WRITTEN PROBLEM: Reproduce the text of every item below word for word, leaving out the pictures.

(Data items)
---*---
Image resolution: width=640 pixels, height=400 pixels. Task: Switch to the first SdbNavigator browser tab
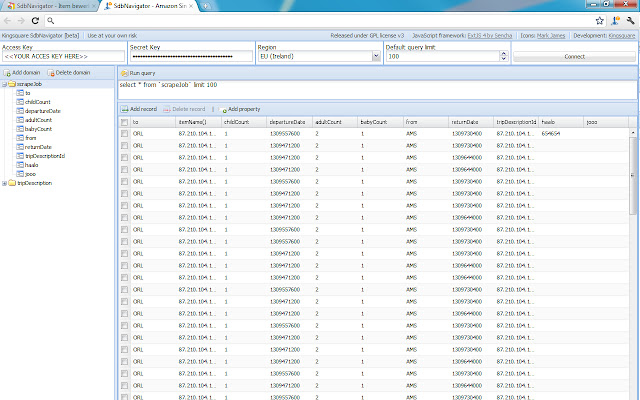coord(50,5)
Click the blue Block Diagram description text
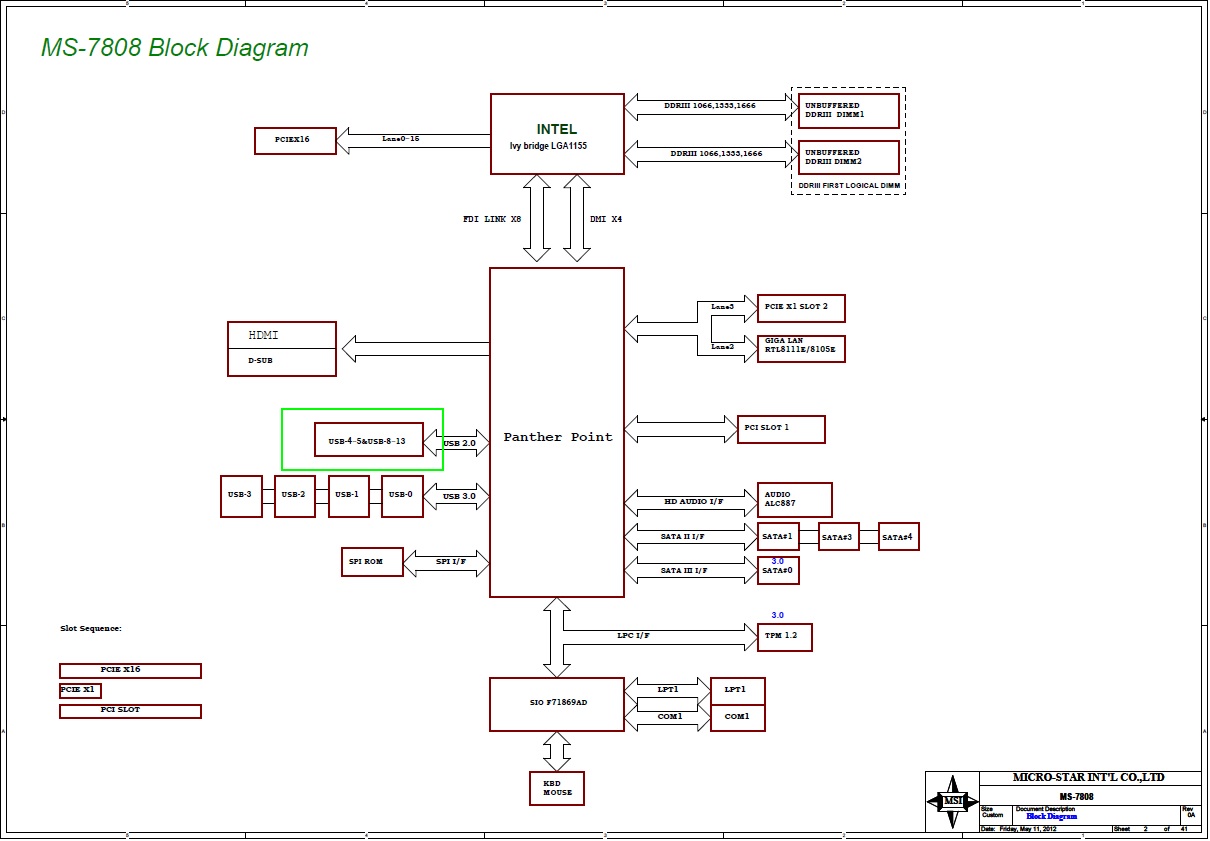This screenshot has height=841, width=1210. coord(1051,816)
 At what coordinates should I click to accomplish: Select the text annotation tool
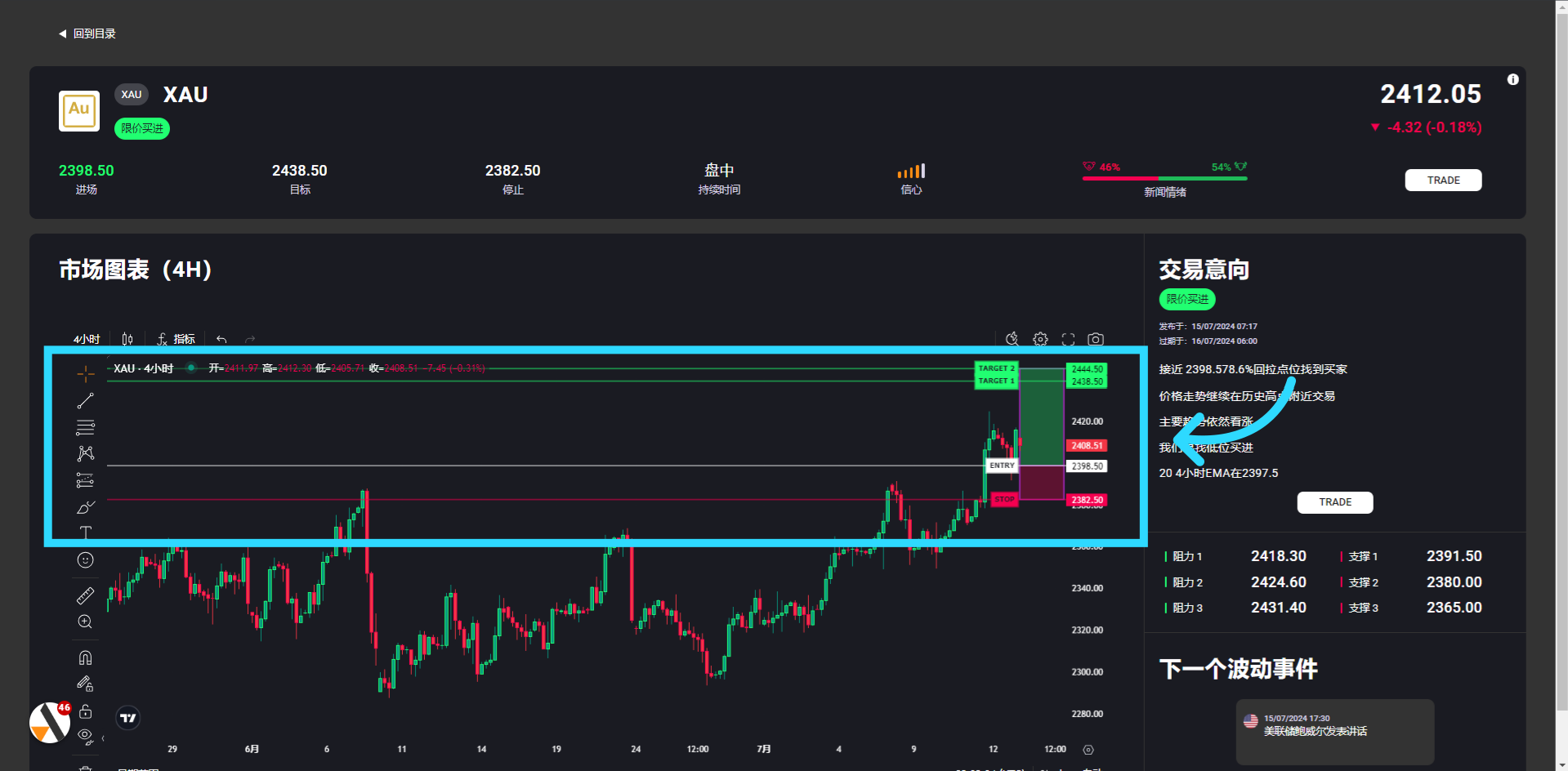86,533
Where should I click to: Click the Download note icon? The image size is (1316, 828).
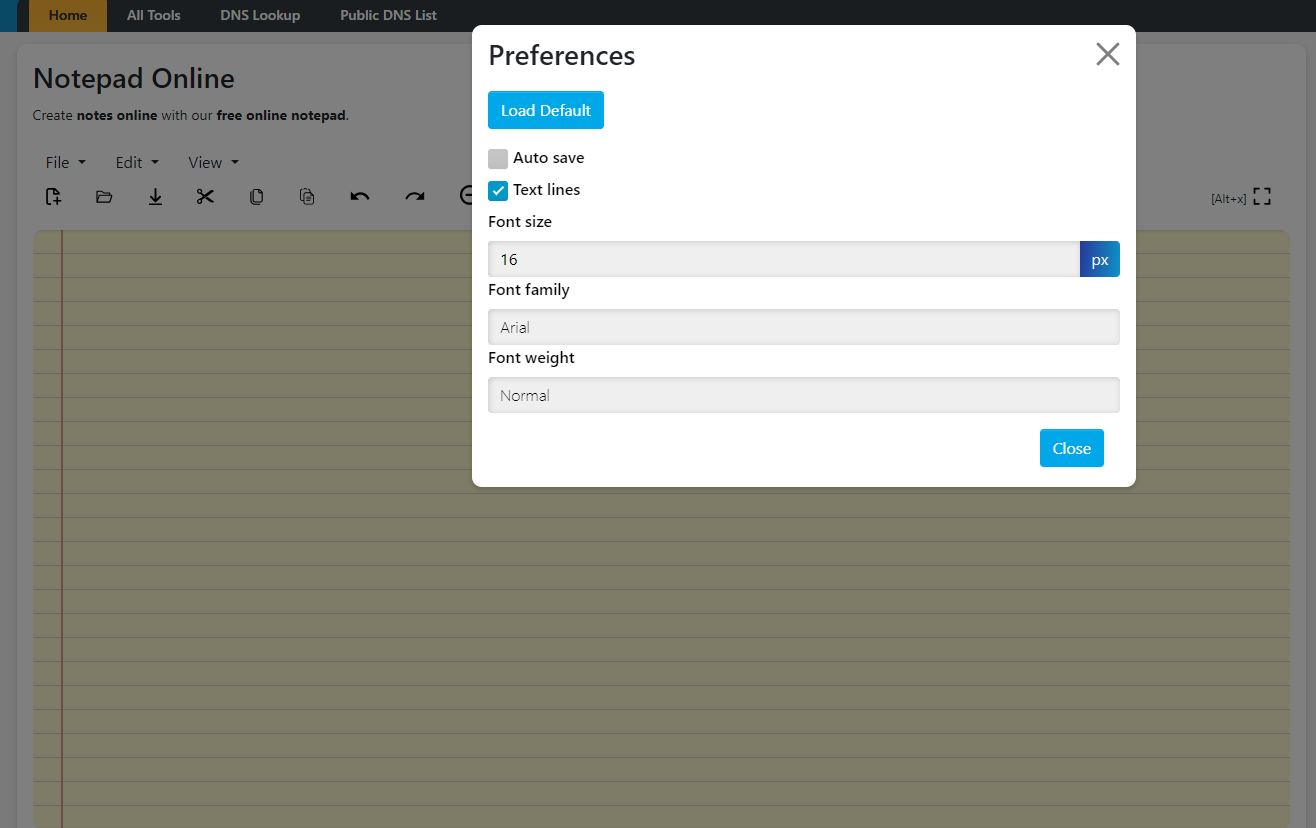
---*---
ANSWER TO THIS PROBLEM:
Image resolution: width=640 pixels, height=400 pixels. Task: Switch to the first SdbNavigator browser tab
coord(50,5)
Click the blue Block Diagram description text
This screenshot has height=841, width=1210. coord(1051,816)
 At what coordinates should I click to accomplish: Select the text annotation tool
86,533
Where should I click to: Click the Download note icon? The image size is (1316, 828).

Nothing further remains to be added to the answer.